• _What is asked_:
Pick out every line in the entries below that contains the string "item", and copy each one.
⟨
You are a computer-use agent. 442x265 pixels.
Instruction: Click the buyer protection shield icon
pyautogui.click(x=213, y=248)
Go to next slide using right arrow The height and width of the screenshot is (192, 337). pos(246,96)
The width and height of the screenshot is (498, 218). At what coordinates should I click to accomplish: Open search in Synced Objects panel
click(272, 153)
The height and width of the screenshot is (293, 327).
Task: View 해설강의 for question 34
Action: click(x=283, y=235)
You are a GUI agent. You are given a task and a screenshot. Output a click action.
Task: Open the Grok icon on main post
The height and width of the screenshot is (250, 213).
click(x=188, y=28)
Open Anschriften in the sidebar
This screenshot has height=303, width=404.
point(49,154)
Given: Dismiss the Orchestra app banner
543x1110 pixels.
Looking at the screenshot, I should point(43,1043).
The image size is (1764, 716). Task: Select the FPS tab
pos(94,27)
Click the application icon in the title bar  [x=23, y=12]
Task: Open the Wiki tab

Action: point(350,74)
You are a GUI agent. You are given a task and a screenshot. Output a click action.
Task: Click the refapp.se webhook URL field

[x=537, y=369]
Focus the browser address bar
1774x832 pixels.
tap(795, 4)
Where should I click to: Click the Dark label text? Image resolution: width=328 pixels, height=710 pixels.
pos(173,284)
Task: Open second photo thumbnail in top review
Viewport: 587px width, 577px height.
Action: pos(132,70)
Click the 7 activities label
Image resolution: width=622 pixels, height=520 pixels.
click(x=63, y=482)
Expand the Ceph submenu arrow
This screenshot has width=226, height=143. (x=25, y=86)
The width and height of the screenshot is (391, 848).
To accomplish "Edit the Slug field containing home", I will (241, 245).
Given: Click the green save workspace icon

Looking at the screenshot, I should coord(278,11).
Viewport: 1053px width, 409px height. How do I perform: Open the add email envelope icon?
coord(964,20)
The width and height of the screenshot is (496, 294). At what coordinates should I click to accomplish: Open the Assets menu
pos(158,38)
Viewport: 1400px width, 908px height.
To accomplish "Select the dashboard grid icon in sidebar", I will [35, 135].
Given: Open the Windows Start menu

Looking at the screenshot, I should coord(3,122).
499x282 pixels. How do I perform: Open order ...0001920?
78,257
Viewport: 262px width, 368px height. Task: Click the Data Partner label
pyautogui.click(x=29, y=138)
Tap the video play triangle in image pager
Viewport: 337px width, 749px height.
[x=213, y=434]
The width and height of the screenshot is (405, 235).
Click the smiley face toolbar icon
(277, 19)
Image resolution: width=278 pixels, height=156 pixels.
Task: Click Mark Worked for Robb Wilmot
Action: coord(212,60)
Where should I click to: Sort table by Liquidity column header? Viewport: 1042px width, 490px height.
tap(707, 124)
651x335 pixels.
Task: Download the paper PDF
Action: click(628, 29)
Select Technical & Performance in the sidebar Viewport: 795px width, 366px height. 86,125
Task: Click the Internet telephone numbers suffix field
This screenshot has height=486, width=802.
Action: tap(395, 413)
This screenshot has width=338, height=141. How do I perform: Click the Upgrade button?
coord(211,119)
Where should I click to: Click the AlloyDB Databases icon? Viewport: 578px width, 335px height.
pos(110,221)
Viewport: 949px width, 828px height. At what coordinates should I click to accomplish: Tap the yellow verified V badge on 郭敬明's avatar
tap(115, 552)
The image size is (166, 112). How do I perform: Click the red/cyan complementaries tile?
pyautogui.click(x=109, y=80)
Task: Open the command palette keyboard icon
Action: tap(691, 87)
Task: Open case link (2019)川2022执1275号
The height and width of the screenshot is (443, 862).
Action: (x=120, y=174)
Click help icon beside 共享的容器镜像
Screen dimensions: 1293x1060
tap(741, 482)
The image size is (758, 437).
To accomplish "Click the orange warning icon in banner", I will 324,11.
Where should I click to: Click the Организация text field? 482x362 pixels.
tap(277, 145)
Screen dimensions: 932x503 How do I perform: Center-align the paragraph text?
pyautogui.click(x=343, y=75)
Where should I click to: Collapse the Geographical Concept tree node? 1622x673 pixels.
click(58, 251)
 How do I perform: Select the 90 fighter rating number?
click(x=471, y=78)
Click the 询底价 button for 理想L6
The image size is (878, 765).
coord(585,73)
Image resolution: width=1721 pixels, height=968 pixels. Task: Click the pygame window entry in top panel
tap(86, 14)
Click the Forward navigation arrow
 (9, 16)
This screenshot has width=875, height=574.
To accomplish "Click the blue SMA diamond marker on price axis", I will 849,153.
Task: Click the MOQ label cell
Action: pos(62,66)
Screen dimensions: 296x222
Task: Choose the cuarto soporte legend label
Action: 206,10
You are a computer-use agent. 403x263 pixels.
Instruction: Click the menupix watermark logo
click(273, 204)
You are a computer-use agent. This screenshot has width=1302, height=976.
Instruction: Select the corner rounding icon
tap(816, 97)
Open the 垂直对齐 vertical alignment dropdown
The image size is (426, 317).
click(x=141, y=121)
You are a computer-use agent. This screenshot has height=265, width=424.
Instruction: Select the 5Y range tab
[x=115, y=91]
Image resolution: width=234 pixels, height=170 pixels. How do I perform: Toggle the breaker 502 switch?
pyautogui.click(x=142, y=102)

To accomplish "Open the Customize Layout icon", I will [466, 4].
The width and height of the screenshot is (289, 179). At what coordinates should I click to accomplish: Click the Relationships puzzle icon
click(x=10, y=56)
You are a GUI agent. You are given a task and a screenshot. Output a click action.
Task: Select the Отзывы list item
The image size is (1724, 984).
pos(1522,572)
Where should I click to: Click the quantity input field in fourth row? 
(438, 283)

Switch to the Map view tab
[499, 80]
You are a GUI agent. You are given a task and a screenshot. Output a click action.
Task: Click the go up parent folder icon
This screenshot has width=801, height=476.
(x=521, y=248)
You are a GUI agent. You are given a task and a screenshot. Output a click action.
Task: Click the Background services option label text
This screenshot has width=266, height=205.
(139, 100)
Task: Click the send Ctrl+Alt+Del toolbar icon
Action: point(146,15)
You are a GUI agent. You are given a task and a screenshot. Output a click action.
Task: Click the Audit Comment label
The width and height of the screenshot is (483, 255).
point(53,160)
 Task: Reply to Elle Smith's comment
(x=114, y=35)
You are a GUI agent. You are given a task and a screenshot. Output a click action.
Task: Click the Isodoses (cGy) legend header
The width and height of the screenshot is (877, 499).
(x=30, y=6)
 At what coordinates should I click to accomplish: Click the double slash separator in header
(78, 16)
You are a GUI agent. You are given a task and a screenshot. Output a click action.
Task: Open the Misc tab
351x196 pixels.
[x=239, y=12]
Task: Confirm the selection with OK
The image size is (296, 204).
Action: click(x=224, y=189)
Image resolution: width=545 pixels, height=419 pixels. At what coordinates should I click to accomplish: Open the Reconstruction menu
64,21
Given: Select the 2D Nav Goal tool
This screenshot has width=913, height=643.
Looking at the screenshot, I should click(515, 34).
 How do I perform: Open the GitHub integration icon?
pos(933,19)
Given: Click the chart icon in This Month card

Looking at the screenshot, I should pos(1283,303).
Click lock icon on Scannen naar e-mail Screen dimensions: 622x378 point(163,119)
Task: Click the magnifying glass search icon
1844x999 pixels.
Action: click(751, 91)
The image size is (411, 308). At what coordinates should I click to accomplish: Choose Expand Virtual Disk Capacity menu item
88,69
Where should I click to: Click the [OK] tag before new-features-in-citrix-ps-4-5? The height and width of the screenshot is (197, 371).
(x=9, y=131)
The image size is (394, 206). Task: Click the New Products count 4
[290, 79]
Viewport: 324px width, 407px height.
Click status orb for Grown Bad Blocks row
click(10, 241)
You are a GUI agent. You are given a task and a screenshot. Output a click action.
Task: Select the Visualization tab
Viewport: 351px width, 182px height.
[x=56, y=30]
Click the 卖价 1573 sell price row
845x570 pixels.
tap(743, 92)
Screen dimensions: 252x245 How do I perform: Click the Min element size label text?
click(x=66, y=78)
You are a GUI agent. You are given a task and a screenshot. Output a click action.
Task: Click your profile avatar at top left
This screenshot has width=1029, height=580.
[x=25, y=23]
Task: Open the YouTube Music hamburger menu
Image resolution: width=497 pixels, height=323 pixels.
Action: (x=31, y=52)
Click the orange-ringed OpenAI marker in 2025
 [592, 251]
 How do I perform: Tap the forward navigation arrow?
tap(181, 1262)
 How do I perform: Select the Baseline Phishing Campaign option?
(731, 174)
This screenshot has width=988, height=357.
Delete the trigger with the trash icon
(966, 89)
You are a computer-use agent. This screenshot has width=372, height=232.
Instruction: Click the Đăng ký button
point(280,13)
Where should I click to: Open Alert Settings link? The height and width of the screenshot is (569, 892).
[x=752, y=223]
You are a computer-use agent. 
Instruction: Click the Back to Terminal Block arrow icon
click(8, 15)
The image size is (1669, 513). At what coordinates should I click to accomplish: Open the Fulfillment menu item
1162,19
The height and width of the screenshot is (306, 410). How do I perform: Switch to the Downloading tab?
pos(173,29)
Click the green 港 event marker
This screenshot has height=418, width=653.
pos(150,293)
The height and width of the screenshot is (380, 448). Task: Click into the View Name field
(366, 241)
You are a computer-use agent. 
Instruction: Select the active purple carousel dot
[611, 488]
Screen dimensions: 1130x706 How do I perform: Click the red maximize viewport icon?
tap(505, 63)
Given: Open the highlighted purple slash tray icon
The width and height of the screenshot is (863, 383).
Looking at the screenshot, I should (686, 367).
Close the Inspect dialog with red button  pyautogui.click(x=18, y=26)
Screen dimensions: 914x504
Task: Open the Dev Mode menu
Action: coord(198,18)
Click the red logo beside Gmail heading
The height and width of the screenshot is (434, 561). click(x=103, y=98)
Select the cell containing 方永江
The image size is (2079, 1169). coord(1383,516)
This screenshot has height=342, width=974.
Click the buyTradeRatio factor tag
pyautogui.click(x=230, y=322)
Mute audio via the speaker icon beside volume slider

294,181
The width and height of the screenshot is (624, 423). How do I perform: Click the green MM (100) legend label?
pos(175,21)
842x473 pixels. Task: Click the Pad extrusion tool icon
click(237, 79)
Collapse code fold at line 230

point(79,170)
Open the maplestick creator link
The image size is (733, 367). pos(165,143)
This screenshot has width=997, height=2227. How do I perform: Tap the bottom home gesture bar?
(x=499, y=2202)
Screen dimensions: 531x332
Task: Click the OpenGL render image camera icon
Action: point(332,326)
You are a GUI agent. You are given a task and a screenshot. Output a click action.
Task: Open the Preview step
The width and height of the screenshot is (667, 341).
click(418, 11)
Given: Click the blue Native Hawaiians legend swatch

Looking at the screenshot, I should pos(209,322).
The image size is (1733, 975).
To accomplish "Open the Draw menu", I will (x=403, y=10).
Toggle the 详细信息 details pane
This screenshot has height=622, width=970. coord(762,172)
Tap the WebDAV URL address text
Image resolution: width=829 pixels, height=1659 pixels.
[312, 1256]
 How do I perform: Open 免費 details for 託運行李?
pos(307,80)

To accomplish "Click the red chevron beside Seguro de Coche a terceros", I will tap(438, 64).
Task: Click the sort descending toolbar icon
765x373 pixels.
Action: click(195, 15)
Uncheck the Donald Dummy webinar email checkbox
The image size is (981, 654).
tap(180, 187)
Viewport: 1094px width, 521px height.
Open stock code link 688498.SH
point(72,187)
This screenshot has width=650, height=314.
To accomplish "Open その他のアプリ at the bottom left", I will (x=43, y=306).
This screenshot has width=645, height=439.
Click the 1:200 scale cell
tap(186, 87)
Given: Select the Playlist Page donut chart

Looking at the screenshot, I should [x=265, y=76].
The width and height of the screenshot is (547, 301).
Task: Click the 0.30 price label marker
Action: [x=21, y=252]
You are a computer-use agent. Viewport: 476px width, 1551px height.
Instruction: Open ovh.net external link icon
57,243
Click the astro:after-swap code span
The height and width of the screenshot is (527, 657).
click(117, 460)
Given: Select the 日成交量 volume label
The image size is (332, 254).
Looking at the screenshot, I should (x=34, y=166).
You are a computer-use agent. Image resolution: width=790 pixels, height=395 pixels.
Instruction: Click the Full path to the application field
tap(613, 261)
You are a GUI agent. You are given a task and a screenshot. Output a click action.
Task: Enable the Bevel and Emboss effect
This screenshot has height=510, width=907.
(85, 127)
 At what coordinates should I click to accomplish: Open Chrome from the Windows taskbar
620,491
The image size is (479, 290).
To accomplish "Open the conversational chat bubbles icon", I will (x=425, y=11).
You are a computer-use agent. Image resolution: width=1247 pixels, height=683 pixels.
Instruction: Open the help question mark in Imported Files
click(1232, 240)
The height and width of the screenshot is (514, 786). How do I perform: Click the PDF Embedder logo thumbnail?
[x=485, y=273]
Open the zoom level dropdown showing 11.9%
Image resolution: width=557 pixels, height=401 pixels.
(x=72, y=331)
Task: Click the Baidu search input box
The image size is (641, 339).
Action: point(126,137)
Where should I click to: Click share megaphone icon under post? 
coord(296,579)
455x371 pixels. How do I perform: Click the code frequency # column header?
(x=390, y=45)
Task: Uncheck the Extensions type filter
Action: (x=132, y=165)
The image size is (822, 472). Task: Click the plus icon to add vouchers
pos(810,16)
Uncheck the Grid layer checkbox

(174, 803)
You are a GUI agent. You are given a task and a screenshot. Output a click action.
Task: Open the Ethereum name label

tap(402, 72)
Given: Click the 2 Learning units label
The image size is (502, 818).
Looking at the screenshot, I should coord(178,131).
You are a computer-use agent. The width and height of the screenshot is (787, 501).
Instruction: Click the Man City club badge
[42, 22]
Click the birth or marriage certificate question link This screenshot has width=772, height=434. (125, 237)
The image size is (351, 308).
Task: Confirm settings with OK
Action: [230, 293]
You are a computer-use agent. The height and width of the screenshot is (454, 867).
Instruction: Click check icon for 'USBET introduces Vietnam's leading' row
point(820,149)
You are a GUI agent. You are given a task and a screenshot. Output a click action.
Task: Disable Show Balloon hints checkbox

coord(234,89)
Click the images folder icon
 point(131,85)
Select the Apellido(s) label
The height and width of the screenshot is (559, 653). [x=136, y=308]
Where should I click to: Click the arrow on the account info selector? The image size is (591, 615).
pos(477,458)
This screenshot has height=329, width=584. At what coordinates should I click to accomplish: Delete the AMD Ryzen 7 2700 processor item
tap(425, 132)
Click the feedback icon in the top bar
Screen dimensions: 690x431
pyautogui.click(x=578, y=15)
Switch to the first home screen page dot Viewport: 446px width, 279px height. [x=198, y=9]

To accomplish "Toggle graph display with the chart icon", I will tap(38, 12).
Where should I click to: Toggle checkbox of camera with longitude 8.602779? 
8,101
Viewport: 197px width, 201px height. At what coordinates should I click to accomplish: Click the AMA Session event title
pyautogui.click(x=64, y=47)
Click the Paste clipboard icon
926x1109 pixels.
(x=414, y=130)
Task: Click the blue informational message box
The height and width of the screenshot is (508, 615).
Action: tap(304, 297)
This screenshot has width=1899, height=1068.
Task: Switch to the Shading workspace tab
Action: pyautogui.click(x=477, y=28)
⟩
• _Right answer_:
Task: Select the Отзывы list item
The image size is (411, 308). At what coordinates should I click to accomplish: Choose Expand Virtual Disk Capacity menu item
The image size is (1669, 513). At what coordinates should I click to accomplish: Open the Fulfillment menu item
This screenshot has height=329, width=584. At what coordinates should I click to accomplish: Delete the AMD Ryzen 7 2700 processor item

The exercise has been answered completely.